I find this stat hard to believe. 84% of 1 million people had a 'unique' fingerprint? They mention using the UA and the "accept" header, what else... "accept-*" headers?
BoL did you go to the site? I was surprised to see that what made "me" unique was their enumeration of plugins and fonts that I have installed.
|brotherhood of LAN|
I didn't but now I'm surprised too. Aside from having en-GB in my UA, fonts and plugins gave me away too.
Also, just wondering how they class it as unique. Surely someone has deleted their cookies and re-taken the test.
I was not surprised they could identify my tricked out Firefox browser as unique, but they even pegged my other browsers, that I considered to be "out-of-the-box" everyday setups.
If this were not from a well-reputed organization, I wouldn't have believed it when it said those browsers were uniquely identifiable.
Might be a good argument for spoofing the user agent -- that was where it really singled me out. (Or else, just keep fidgeting with your browser settings.)
Don't forget your browser also announces things like the font-types you have on your pc. These fingerprints are not just about the browser and its settings.
A small test with the browsers on my pc:
(All on W7 x64)
Every browser I have on my system (Opera, IE, FF, Safari and Chrome) gives the same result:
- unique and at least 19.94 bits of identifying information
Then the 'private' browsing modes:
Opera: one in 503,168 browsers; 18.94 bits of identifying information
FF 3.63 with torbutton: one in 503,196 browsers;18.94 bits of identifying information
Safari: still unique and at least 19.94 bits of identifying information
Chrome: one in 503,205 browsers; 18.94 bist of identifying information
Aparantly it doesn't matter what browser I'm using (non private-browsing) there is enough information to identify my browser.
Very impressive private browsing in Opera and Chrome, with there userbase ...
ps: these results are just for my system, you won't get exactly the same numbers.
I'm not sure how effective their tests really are.
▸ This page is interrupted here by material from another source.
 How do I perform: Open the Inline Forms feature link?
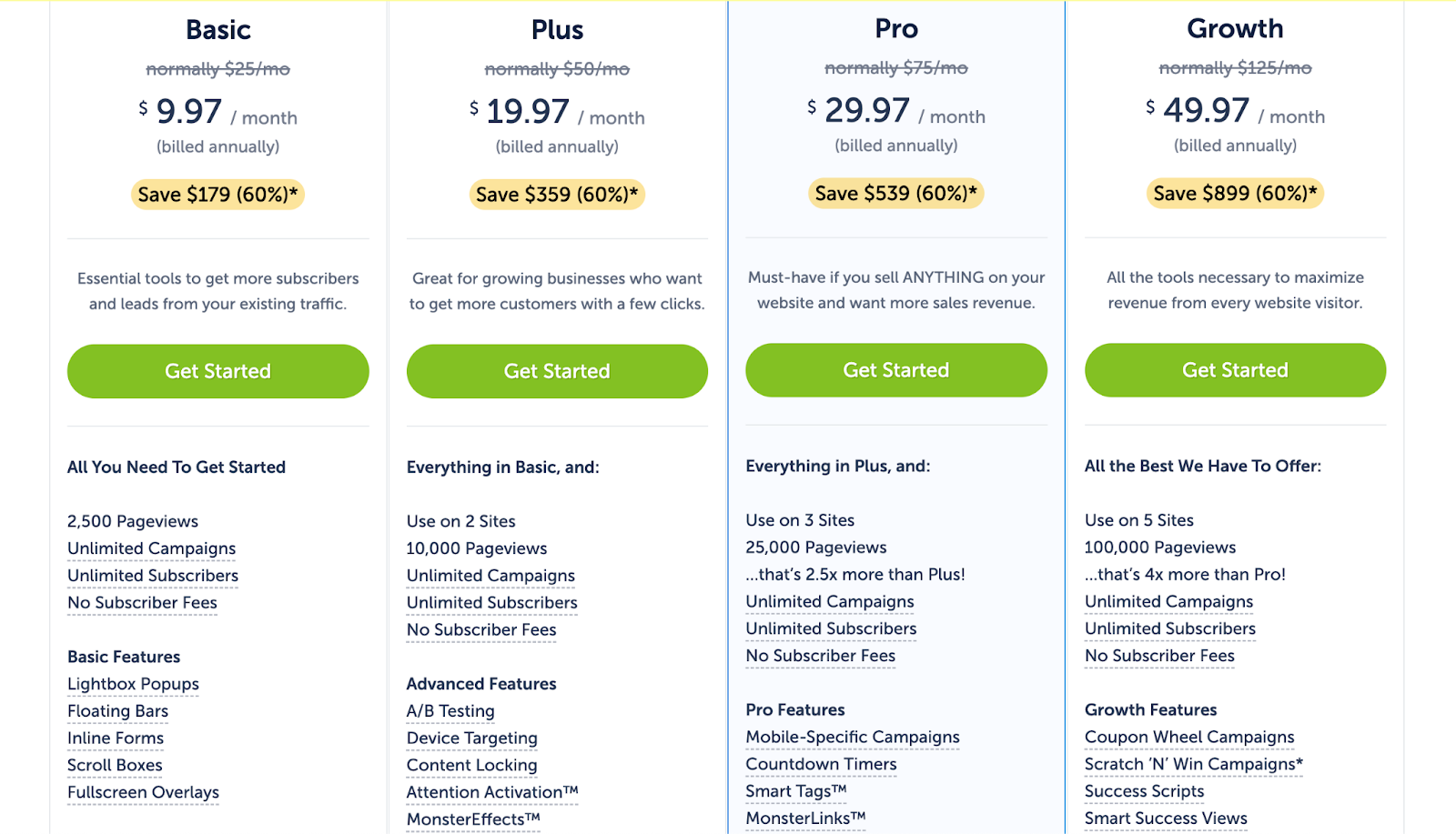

I apparently am unique - no others found.
Apparently my browser UA is unique: odd, since it's a standard FF "out of the box" that millions of people must use.
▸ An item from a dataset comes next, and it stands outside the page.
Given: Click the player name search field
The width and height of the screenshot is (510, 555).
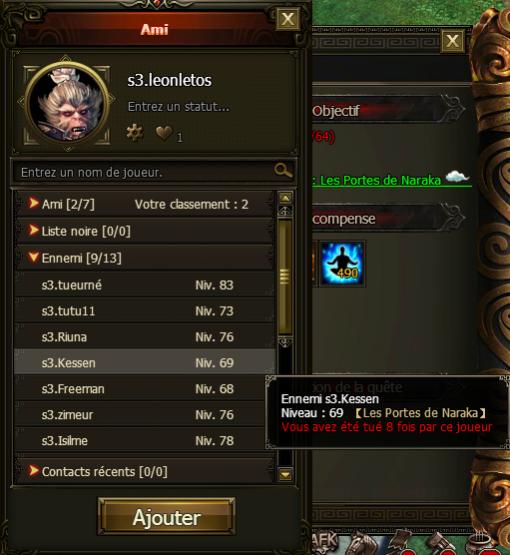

HTTP_ACCEPT - another "out of the box" setting I would expect to be very common, yet noted as unique.
For this one excercise I enabled cookies - I usually prohibit them - so I got a Yes which apparently no one else has.
So based on that I should, in theory, match millions of other browsers, not the zero I was told.
There are many more headers that could have been checked but weren't: I block innumerable bots and hackers using various combinations of them.
The one thing they didn't pick up, which of course on a first visit they couldn't know, is that I have a fixed IP. Now that certainly identifies me within the limits of the two people and three computers at this location. :)
To be fair, I think their database was not working and probably the web site itself was stuffed: it just sat there loading at me most of the time. Out of five attempts to access the site I only got the home page twice and hence two (identical) "valid" tests from that - VERY slowly. This does not alter the fact that they do not seem to test all possible information and are completely fooled when JS is turned off.
Moral: turn off JS; turn off cookies.